[[ GIVEN DATA open ]]
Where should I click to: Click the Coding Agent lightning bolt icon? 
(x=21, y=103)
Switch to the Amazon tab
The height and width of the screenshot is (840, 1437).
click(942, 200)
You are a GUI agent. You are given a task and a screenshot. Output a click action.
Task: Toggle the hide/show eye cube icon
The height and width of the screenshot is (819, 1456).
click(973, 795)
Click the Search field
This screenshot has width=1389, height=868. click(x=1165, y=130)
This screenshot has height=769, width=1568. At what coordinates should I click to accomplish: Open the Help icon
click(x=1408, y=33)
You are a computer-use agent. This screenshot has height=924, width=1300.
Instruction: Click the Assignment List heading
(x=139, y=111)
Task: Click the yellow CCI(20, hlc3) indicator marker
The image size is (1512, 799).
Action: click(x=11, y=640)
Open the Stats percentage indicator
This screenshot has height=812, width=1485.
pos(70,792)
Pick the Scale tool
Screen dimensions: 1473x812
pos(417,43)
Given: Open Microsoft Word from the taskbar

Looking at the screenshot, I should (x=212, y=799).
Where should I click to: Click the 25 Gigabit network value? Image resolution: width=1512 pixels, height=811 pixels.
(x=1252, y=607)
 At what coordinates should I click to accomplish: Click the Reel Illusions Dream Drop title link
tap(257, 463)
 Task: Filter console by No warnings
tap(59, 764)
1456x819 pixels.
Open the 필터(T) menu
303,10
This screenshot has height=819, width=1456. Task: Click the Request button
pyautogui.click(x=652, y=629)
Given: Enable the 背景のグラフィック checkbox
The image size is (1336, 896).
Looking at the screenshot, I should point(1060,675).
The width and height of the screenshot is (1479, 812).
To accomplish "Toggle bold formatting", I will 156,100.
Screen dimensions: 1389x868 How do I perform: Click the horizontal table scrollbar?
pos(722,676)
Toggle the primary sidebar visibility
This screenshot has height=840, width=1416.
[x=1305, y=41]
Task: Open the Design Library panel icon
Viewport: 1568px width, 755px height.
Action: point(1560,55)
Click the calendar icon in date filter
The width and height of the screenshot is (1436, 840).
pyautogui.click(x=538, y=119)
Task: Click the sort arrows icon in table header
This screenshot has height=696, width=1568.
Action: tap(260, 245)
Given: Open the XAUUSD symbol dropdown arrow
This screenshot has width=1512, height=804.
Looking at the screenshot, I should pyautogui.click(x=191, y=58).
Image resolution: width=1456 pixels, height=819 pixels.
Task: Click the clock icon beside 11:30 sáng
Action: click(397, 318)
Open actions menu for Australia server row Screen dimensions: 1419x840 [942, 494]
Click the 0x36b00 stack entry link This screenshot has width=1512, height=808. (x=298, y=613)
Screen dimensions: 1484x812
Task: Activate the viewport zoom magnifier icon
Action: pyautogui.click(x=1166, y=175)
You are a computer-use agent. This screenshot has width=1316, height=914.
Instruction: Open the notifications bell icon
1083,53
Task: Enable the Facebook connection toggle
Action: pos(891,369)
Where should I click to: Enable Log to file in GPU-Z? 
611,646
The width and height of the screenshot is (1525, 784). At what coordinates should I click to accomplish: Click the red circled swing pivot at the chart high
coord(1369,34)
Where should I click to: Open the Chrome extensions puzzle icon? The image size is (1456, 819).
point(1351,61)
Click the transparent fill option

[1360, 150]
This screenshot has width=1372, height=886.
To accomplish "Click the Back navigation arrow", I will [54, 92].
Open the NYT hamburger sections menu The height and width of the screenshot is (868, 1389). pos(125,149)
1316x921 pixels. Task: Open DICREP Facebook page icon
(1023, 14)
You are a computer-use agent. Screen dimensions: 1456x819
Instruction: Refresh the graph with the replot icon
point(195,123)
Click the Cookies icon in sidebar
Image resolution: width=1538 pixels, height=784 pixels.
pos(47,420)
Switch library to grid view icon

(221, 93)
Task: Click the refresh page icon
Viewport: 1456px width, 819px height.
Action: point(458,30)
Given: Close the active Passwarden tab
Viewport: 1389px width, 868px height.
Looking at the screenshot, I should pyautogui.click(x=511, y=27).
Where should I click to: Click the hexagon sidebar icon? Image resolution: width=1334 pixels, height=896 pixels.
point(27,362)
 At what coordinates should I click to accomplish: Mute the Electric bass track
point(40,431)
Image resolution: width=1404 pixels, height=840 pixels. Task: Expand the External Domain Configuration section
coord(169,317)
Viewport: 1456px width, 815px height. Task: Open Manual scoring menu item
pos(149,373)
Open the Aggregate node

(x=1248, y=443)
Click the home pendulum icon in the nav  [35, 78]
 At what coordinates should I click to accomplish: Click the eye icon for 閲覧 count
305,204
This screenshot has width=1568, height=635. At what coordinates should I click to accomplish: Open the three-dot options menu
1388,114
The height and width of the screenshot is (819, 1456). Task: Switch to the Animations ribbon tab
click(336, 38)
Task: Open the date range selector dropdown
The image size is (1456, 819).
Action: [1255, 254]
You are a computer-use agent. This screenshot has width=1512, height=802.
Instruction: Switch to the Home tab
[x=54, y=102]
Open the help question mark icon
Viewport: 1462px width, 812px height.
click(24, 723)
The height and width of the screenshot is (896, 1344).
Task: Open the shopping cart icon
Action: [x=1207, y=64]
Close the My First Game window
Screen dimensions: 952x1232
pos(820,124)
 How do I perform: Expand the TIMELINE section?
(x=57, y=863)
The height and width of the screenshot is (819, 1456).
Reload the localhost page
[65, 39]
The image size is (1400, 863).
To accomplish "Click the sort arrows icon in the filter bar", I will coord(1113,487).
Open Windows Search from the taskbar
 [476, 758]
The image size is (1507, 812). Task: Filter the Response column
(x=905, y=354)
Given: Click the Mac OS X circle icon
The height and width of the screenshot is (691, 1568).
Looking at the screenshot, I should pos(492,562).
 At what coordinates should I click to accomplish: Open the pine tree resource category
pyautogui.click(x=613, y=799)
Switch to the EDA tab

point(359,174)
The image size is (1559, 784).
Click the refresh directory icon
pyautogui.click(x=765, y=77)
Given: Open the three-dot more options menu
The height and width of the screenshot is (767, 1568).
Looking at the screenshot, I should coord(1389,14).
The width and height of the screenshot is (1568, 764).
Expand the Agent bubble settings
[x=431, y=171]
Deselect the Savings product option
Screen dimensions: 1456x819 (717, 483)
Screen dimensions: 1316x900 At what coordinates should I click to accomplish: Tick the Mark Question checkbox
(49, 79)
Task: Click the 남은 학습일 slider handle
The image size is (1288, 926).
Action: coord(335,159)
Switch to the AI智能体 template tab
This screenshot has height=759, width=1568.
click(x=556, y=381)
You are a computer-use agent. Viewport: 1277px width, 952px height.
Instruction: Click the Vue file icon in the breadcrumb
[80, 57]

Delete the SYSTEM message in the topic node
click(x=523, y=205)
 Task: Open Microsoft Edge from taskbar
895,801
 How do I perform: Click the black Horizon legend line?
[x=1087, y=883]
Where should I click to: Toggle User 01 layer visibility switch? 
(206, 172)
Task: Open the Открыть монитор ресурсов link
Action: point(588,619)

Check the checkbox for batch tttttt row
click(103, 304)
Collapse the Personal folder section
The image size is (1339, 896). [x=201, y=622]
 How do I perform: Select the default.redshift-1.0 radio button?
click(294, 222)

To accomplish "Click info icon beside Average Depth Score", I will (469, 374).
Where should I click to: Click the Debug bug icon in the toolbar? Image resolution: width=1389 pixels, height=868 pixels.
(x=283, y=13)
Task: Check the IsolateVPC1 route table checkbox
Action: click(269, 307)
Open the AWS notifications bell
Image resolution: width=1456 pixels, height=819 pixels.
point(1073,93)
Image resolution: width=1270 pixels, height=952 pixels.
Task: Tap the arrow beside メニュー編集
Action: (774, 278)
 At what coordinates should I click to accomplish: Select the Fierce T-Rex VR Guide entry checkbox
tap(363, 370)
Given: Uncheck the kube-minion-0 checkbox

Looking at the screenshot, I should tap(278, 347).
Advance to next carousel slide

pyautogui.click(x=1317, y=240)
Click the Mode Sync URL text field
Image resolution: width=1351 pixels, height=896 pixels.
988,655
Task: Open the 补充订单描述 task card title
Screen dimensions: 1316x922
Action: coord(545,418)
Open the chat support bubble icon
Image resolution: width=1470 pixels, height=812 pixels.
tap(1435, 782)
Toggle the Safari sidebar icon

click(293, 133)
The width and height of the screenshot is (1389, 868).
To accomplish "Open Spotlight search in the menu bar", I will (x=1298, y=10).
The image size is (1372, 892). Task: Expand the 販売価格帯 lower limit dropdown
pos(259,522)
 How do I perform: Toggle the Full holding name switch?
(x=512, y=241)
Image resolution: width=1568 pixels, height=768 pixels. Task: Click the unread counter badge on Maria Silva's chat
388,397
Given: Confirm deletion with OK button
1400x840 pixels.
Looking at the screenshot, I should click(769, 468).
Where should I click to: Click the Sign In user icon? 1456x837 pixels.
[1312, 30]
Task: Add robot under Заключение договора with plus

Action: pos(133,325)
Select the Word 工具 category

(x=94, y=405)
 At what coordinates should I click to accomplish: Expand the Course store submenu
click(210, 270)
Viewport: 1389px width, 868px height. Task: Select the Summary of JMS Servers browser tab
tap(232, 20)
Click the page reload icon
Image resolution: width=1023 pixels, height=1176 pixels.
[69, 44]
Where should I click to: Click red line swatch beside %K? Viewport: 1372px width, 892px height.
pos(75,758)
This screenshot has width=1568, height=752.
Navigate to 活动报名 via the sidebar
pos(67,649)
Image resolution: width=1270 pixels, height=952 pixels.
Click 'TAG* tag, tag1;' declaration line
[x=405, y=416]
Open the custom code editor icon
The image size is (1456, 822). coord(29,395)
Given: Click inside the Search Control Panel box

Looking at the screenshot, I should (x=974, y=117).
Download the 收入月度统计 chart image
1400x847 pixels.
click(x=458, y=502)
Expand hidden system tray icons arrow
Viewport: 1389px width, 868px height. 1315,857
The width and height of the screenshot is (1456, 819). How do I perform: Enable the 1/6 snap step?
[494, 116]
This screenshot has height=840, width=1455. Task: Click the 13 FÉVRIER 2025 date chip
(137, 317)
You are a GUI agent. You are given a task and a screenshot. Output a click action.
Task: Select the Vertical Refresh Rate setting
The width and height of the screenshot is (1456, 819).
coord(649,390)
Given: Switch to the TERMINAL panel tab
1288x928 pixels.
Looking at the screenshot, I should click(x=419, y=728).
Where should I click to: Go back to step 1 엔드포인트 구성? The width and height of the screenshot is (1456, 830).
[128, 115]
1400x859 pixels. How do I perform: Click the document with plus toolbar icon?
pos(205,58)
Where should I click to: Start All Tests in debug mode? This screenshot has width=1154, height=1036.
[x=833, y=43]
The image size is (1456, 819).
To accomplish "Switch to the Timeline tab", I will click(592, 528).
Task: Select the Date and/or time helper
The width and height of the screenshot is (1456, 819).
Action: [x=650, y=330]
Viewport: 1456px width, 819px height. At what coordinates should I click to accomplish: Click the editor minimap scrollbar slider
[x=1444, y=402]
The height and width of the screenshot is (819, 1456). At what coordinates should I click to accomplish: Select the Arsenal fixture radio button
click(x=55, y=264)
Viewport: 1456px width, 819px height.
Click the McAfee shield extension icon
[[ GIVEN DATA closed ]]
• _AIM OF THE TASK_: For each line above that contains the word "will", make a copy.

• _ANSWER FOR THE TASK_:
To accomplish "Toggle bold formatting", I will 156,100.
To accomplish "Click the Back navigation arrow", I will [54, 92].
To accomplish "Click the sort arrows icon in the filter bar", I will coord(1113,487).
To accomplish "Click info icon beside Average Depth Score", I will (469, 374).
To accomplish "Open Spotlight search in the menu bar", I will (x=1298, y=10).
To accomplish "Switch to the Timeline tab", I will click(592, 528).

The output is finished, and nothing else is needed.